On Fri, Oct 25, 2019 at 4:29 PM Chris Wilson <chris@chris-wilson.co.uk> wrote:

Quoting Jason Ekstrand (2019-10-25 19:22:04)
> On Thu, Oct 24, 2019 at 6:40 AM Chris Wilson <chris@chris-wilson.co.uk> wrote:
>
> Our existing behaviour is to allow contexts and their GPU requests to
> persist past the point of closure until the requests are complete. This
> allows clients to operate in a 'fire-and-forget' manner where they can
> setup a rendering pipeline and hand it over to the display server and
> immediately exiting. As the rendering pipeline is kept alive until
> completion, the display server (or other consumer) can use the results
> in the future and present them to the user.
>
> However, not all clients want this persistent behaviour and would prefer
> that the contexts are cleaned up immediately upon closure. This ensures
> that when clients are run without hangchecking, any GPU hang is
> terminated with the process and does not continue to hog resources.
>
> By defining a context property to allow clients to control persistence
> explicitly, we can remove the blanket advice to disable hangchecking
> that seems to be far too prevalent.
>
>
> Just to be clear, when you say "disable hangchecking" do you mean disabling it
> for all processes via a kernel parameter at boot time or a sysfs entry or
> similar? Or is there some mechanism whereby a context can request no hang
> checking?

They are being told to use the module parameter i915.enable_hangcheck=0
to globally disable hangchecking. This is what we are trying to wean
them off, and yet still allow indefinitely long kernels. The softer
hangcheck is focused on if you block scheduling or preemption of higher
priority work, then you are forcibly removed from the GPU. However, even
that is too much for some workloads, where they really do expect to
permanently hog the GPU. (All I can say is that they better be dedicated
systems because if you demand interactivity on top of disabling
preemption...)

Ok, thinking out loud here (no need for you to respond): Why should we take this approach? It seems like there are several other ways we could solve this:

1. Have a per-context flag (that's what we did here)

2. Have a per-execbuf flag for "don't allow this execbuf to outlive the process".

3. Have a DRM_IOCTL_I915_KILL_CONTEXT which lets the client manually kill the context

Option 2 seems like a lot more work in i915 and it doesn't seem that advantageous. Most drivers are going to either want their batches to outlive them or not; they aren't going to be making that decision on a per-batch basis.

Option 3 would work for some cases but it doesn't let the kernel terminate work if the client is killed unexpectedly by, for instance a segfault. The client could try to insert a crash handler but calling a DRM ioctl from a crash handler sounds like a bad plan. On the other hand, the client can just as easily implement 3 by setting the new context flag and then calling GEM_CONTEXT_DESTROY.

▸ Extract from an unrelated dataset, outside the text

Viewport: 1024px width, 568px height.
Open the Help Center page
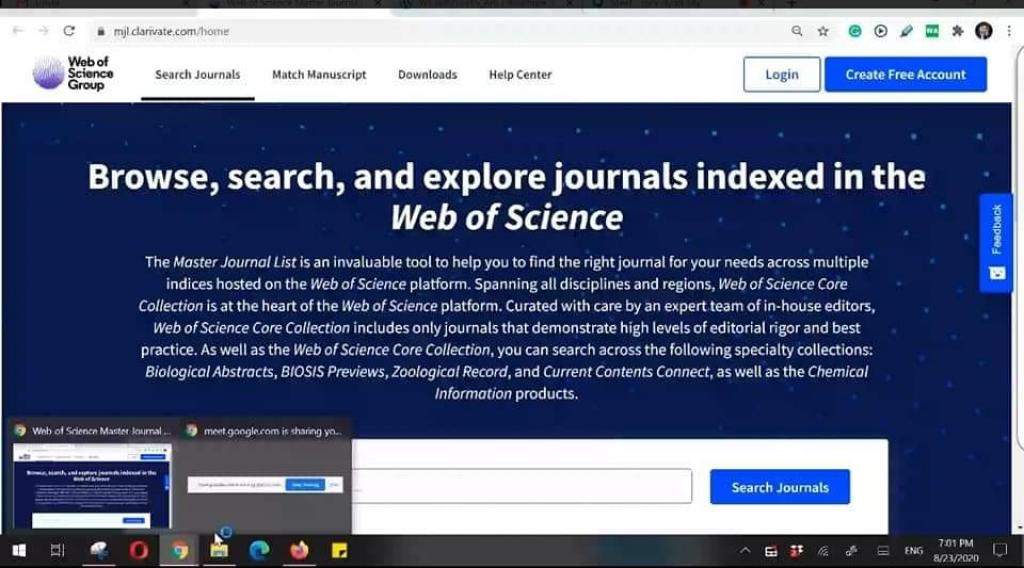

With that, I think I'm convinced that a context param is the best way to do this. We may even consider using it in Vulkan when running headless to let us kill stuff quicker. We aren't seeing any long-running Vulkan compute workloads yet but they may be coming.

Acked-by: Jason Ekstrand <jason@jlekstrand.net>

One more question: Does this bit fully support being turned on and off or is it a set-once? I ask because how I'd likely go about doing this in Vulkan would be to set it on context create and then unset it the moment we see a buffer shared with the outside world.

--Jason